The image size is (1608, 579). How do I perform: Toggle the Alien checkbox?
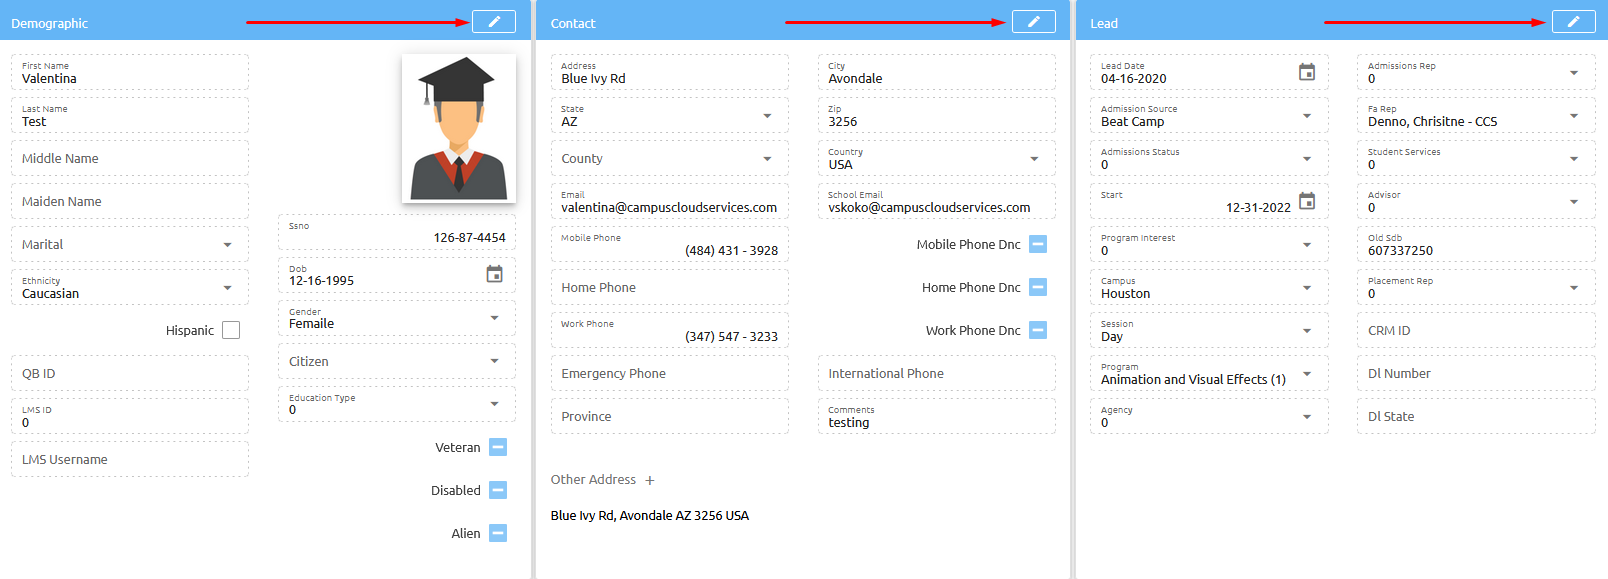coord(498,533)
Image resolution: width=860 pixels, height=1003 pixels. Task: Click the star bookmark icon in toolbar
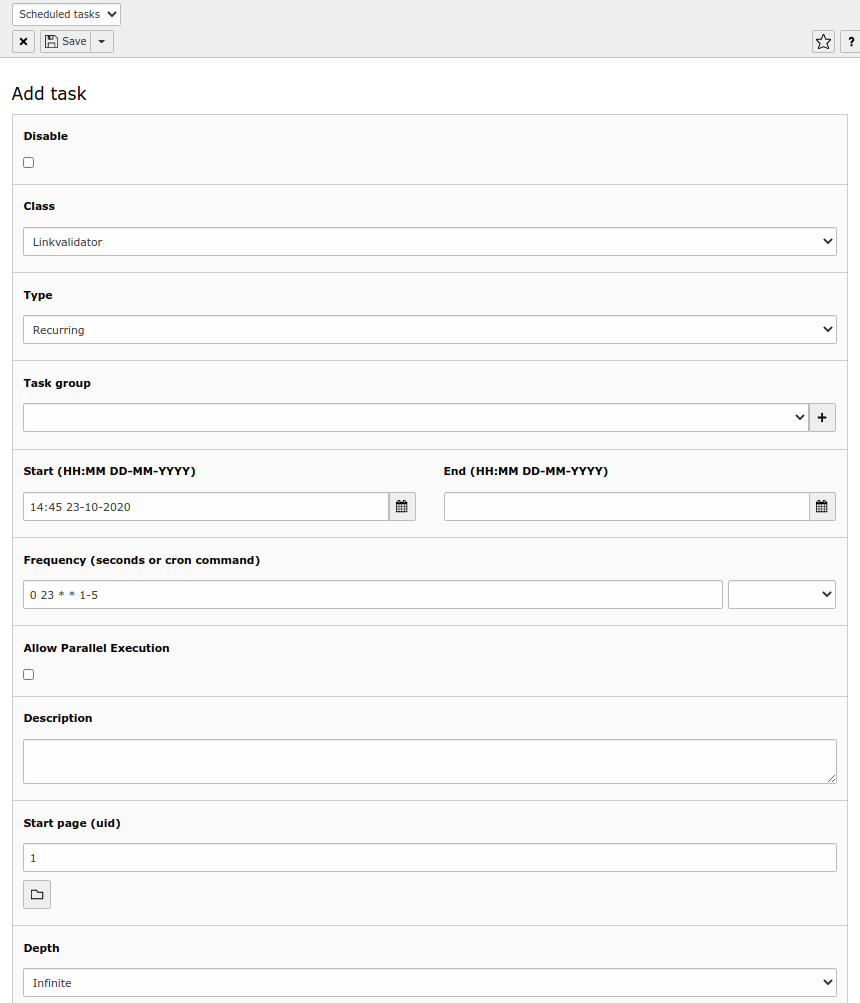(822, 41)
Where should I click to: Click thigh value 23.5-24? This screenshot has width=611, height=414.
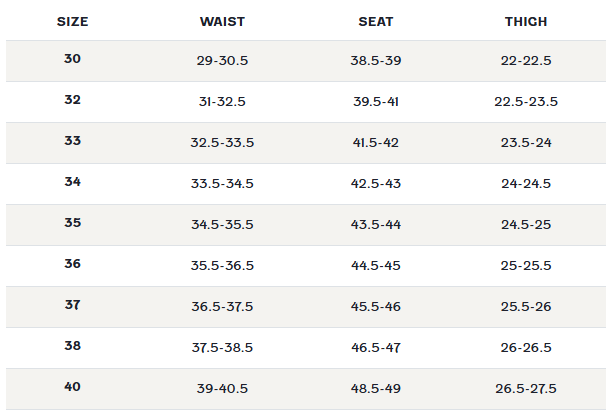(x=526, y=142)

***

* What is expected:
Output the records above as a two-column CSV with the columns "text" and "answer" and one row per record. Put each value in its own quoted field, turn line breaks into spaces, and leave the pictures out.

* Finished exercise:
text,answer
"The image size is (1608, 579). How do I perform: Toggle the Alien checkbox?","coord(498,533)"
"Image resolution: width=860 pixels, height=1003 pixels. Task: Click the star bookmark icon in toolbar","(822, 41)"
"Where should I click to: Click thigh value 23.5-24? This screenshot has width=611, height=414.","(x=526, y=142)"